The film bounces between these two perspectives. At once the game is utterly ridiculous, as when Bjorn will not break from his Viking persona even when hearing of his father's terrible physical condition. At other times it is a vehicle for sharing genuine emotion, such as when Bjorn makes Erik swear on the hammer of Thor (a poorly decorated sledgehammer) that he will journey on a quest to reclaim his ex-girlfriend Evelyn from the Celtic Shaman.

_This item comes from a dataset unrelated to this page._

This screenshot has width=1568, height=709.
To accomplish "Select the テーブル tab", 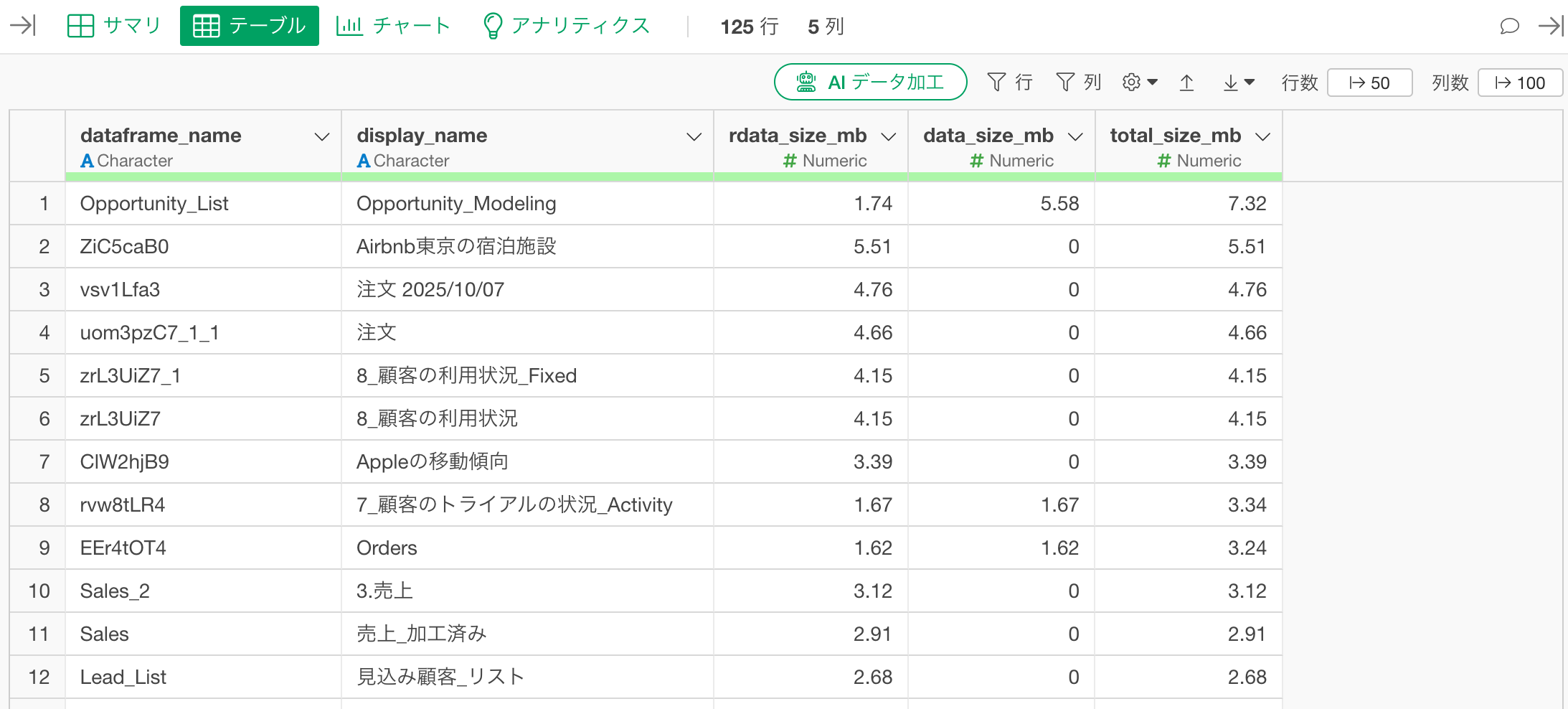I will [x=249, y=26].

Yes — it's a fantasy quest — but the emotional intent is tantamount to any person trying to win their girlfriend back.

Actual emotion, flaws intact, becomes the increasing motivator for the characters' game play, and the phony quests and weapons become all the more real until the film descends into complete chaos on par with Lord of the Flies, the details of which are graphic and tragic, possibly more so because of how pathetic so many of the characters are.

In the end we learn, unfortunately: the real world can't be escaped, because problems and emotions go with you, no matter who you are.

But Franchi's film is even more about how the idealization of other worlds and legends obscures the reality that must be faced despite modernity's mundaneness. Heroes of old may have had failings that made them more relatable, but they never used escapism like Wild Hunts' heroes — and the rest of us — do.

Ideals must be reconciled with natural human failings. The modern human condition is not only an existential crisis, but one in which there is no escape.